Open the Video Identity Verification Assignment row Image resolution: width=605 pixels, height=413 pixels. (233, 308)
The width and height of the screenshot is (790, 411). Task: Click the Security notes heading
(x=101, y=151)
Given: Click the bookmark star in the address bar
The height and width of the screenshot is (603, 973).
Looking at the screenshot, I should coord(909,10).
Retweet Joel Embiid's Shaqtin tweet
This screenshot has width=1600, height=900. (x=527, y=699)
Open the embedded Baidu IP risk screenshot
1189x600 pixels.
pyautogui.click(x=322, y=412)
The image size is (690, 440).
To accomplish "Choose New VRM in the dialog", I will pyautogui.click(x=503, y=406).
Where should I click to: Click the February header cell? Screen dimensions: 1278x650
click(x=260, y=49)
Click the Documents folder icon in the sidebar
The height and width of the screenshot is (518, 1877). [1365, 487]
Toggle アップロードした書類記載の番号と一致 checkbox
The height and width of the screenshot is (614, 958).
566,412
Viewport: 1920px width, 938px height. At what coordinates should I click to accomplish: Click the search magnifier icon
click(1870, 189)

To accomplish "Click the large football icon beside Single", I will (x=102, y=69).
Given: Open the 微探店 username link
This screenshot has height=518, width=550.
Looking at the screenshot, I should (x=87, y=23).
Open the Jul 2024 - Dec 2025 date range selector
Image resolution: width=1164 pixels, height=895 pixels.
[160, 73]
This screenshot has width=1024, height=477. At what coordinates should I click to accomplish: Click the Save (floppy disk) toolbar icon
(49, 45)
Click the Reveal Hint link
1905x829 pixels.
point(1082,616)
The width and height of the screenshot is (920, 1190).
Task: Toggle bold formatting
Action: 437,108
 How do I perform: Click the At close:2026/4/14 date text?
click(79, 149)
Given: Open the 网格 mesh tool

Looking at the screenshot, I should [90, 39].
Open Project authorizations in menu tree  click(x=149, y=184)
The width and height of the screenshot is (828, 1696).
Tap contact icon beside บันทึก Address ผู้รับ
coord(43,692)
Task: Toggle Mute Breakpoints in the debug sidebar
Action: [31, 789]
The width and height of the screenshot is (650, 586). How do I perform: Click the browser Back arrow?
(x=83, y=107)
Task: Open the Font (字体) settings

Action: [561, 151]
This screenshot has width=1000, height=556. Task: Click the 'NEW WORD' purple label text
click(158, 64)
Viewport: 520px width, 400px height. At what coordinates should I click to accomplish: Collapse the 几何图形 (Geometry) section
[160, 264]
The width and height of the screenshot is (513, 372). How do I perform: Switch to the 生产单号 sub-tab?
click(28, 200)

========

▶ **Work to complete**
Copy out all of the records, keeping every line identical.

▶ **Result for this exercise**
Open the Video Identity Verification Assignment row Image resolution: width=605 pixels, height=413 pixels. (233, 308)
The width and height of the screenshot is (790, 411). Task: Click the Security notes heading
(x=101, y=151)
Given: Click the bookmark star in the address bar
The height and width of the screenshot is (603, 973).
Looking at the screenshot, I should coord(909,10).
Retweet Joel Embiid's Shaqtin tweet
This screenshot has width=1600, height=900. (x=527, y=699)
Open the embedded Baidu IP risk screenshot
1189x600 pixels.
pyautogui.click(x=322, y=412)
The image size is (690, 440).
To accomplish "Choose New VRM in the dialog", I will pyautogui.click(x=503, y=406).
Where should I click to: Click the February header cell? Screen dimensions: 1278x650
click(x=260, y=49)
Click the Documents folder icon in the sidebar
The height and width of the screenshot is (518, 1877). [1365, 487]
Toggle アップロードした書類記載の番号と一致 checkbox
The height and width of the screenshot is (614, 958).
566,412
Viewport: 1920px width, 938px height. At what coordinates should I click to accomplish: Click the search magnifier icon
click(1870, 189)

To accomplish "Click the large football icon beside Single", I will (x=102, y=69).
Given: Open the 微探店 username link
This screenshot has height=518, width=550.
Looking at the screenshot, I should (x=87, y=23).
Open the Jul 2024 - Dec 2025 date range selector
Image resolution: width=1164 pixels, height=895 pixels.
[160, 73]
This screenshot has width=1024, height=477. At what coordinates should I click to accomplish: Click the Save (floppy disk) toolbar icon
(49, 45)
Click the Reveal Hint link
1905x829 pixels.
point(1082,616)
The width and height of the screenshot is (920, 1190).
Task: Toggle bold formatting
Action: 437,108
 How do I perform: Click the At close:2026/4/14 date text?
click(79, 149)
Given: Open the 网格 mesh tool

Looking at the screenshot, I should [90, 39].
Open Project authorizations in menu tree  click(x=149, y=184)
The width and height of the screenshot is (828, 1696).
Tap contact icon beside บันทึก Address ผู้รับ
coord(43,692)
Task: Toggle Mute Breakpoints in the debug sidebar
Action: [31, 789]
The width and height of the screenshot is (650, 586). How do I perform: Click the browser Back arrow?
(x=83, y=107)
Task: Open the Font (字体) settings

Action: [561, 151]
This screenshot has width=1000, height=556. Task: Click the 'NEW WORD' purple label text
click(158, 64)
Viewport: 520px width, 400px height. At what coordinates should I click to accomplish: Collapse the 几何图形 (Geometry) section
[160, 264]
The width and height of the screenshot is (513, 372). How do I perform: Switch to the 生产单号 sub-tab?
click(28, 200)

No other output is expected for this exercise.